Skip to content
Prev 57394 / 63421 Next

What is the best way to loop over an ALTREP vector?

Jiefei,

I've been meaning to write up something about this so hopefully this will
be an impetus for me to actually do that, but until then, responses inline.
On Tue, Aug 27, 2019, 7:22 PM Wang Jiefei <szwjf08 at gmail.com> wrote:

            
Element and region are guaranteed to always be defined and work (for altrep
and non-altrep INTSXP, REALSXP, LGLSXPs, etc, we currently don't have
region for STRSXP or VECSXP, I believe). If the altrep class does not
provide them then default methods will be used, which may be inefficient in
some cases but will work. Subset is currently a forward looking stub, but
once implimented, that will also be guaranteed to work for all valid ALTREP
classes.
The best way to loop over all SEXPs, which supports both altrep and
nonaltrep objects is, with the ITERATE_BY_REGION (which has been in R for a
number of released versions, at least since 3.5.0 I think) and the much
newer (devel only) ITERATE_BY_REGION_PARTIAL macros defined in
R_exts/Itermacros.h

The meaning of the arguments is as follows for ITERATE_BY_REGION_PARTIAL
are as follows (ITERATE_BY_REGION is the same except no strt, and nfull).

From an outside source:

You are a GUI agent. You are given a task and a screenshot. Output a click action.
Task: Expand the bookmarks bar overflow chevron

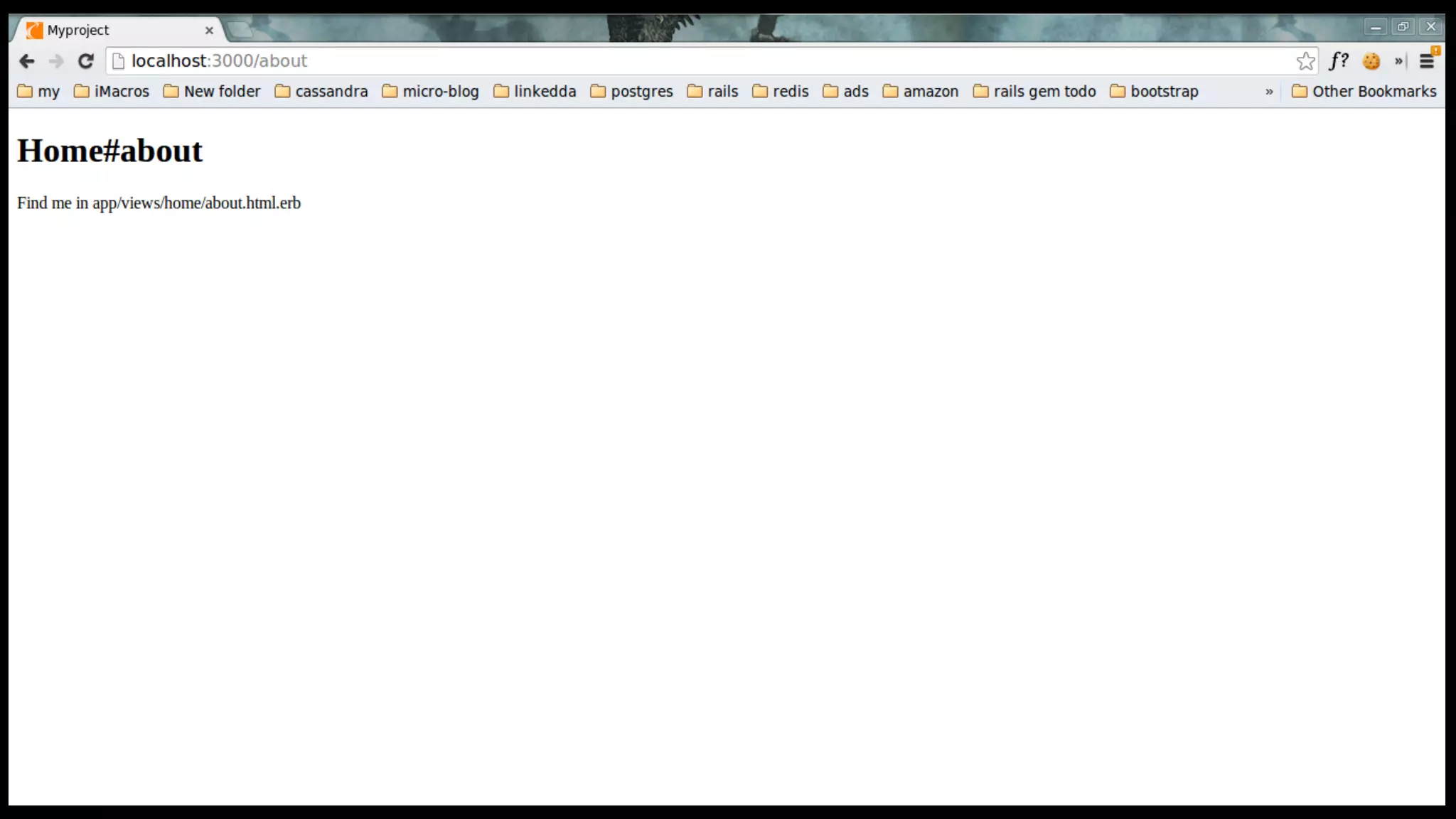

   - sx - C level variable name of the SEXP to iterate over
   - px - variable name to use for the pointer populated with data from a
   region of sx
   - idx - variable name to use for the "outer", batch counter in the for
   loop. This will contain the 0-indexed start position of the batch you're
   currently processing
   - nb - variable name to use for the current batch size. This will always
   either be GET_REGION_BUFFSIZE (512), or the number of elements remaining in
   the vector, whichever is smaller
   - etype - element (C) type, e.g., int, double, of the data
   - vtype - vector (access API) type, e.g, INTEGER, REAL
   - strt - the 0-indexed position in the vector to start iterating
   - nfull - the total number oif elements to iterate over from the vector
   - expr - the code to process a single batch (Which will do things to px,
   typically)


So code to perform badly implemented not good idea summing of REALSXP data
might look like

double sillysum(SEXP x) {

    double s = 0.0;

    ITERATE_BY_REGION(x, ptr, ind, nbatch, double, REAL,
        {

            for(int i = 0; i < nbatch; i++) { s = s + ptr[i];}
        })

     return s;
}

For meatier examples of ITERATE_BY_REGION's use in practice you can grep
the R sources. I know it is used in the implementations of the various
C-level summaries (summary.c), print and formatting functions, and anyNA.

Some things to remember

   - If you have an inner loop like the one above, your total position in
   the original vector is ind + i
   - ITERATE_BY_REGION always processes the whole vector, if you need to
   only do part of it yo'll either need custom breaking for both inner and
   outer loopsl, or in R-devel you can use ITERATE_BY_REGION_PARTIAL
   - Don't use the variants ending in 0, all they do is skip over things
   that are a good idea in the case of non-altreps (and some very specific
   altreps).

Hope that helps.

Best,
~G